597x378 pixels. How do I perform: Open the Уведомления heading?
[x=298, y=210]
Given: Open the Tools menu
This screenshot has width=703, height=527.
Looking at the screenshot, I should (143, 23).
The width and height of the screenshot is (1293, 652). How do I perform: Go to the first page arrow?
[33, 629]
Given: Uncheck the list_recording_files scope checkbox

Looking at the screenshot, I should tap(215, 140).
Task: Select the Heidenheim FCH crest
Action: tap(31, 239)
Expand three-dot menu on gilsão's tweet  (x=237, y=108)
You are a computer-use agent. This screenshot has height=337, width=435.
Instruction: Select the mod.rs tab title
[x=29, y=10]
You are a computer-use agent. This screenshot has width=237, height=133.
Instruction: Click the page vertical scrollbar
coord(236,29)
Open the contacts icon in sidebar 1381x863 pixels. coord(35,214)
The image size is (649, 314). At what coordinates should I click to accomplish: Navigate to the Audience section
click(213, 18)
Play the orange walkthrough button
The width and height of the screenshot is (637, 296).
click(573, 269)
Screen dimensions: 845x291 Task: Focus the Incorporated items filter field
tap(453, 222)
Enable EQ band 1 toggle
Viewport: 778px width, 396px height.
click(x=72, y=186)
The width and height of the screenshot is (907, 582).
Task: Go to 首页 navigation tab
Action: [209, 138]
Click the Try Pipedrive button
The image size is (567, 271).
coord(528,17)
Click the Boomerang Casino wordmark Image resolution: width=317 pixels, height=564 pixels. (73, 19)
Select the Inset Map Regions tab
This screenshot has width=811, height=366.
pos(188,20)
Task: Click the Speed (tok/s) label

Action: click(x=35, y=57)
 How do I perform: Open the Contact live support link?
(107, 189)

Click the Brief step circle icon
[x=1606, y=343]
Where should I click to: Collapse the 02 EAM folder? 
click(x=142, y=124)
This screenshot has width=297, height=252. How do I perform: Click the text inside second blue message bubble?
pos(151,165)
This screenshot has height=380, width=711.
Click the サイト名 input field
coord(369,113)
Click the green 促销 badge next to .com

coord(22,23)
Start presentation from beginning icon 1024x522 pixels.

___

**WHAT IS BEING ASKED:** The task requires an exact copy of all the lines above.

**WRITTEN SOLUTION:**
597x378 pixels. How do I perform: Open the Уведомления heading?
[x=298, y=210]
Given: Open the Tools menu
This screenshot has width=703, height=527.
Looking at the screenshot, I should (143, 23).
The width and height of the screenshot is (1293, 652). How do I perform: Go to the first page arrow?
[33, 629]
Given: Uncheck the list_recording_files scope checkbox

Looking at the screenshot, I should tap(215, 140).
Task: Select the Heidenheim FCH crest
Action: tap(31, 239)
Expand three-dot menu on gilsão's tweet  (x=237, y=108)
You are a computer-use agent. This screenshot has height=337, width=435.
Instruction: Select the mod.rs tab title
[x=29, y=10]
You are a computer-use agent. This screenshot has width=237, height=133.
Instruction: Click the page vertical scrollbar
coord(236,29)
Open the contacts icon in sidebar 1381x863 pixels. coord(35,214)
The image size is (649, 314). At what coordinates should I click to accomplish: Navigate to the Audience section
click(213, 18)
Play the orange walkthrough button
The width and height of the screenshot is (637, 296).
click(573, 269)
Screen dimensions: 845x291 Task: Focus the Incorporated items filter field
tap(453, 222)
Enable EQ band 1 toggle
Viewport: 778px width, 396px height.
click(x=72, y=186)
The width and height of the screenshot is (907, 582).
Task: Go to 首页 navigation tab
Action: [209, 138]
Click the Try Pipedrive button
The image size is (567, 271).
coord(528,17)
Click the Boomerang Casino wordmark Image resolution: width=317 pixels, height=564 pixels. (73, 19)
Select the Inset Map Regions tab
This screenshot has width=811, height=366.
pos(188,20)
Task: Click the Speed (tok/s) label

Action: click(x=35, y=57)
 How do I perform: Open the Contact live support link?
(107, 189)

Click the Brief step circle icon
[x=1606, y=343]
Where should I click to: Collapse the 02 EAM folder? 
click(x=142, y=124)
This screenshot has width=297, height=252. How do I perform: Click the text inside second blue message bubble?
pos(151,165)
This screenshot has height=380, width=711.
Click the サイト名 input field
coord(369,113)
Click the green 促销 badge next to .com

coord(22,23)
Start presentation from beginning icon 1024x522 pixels.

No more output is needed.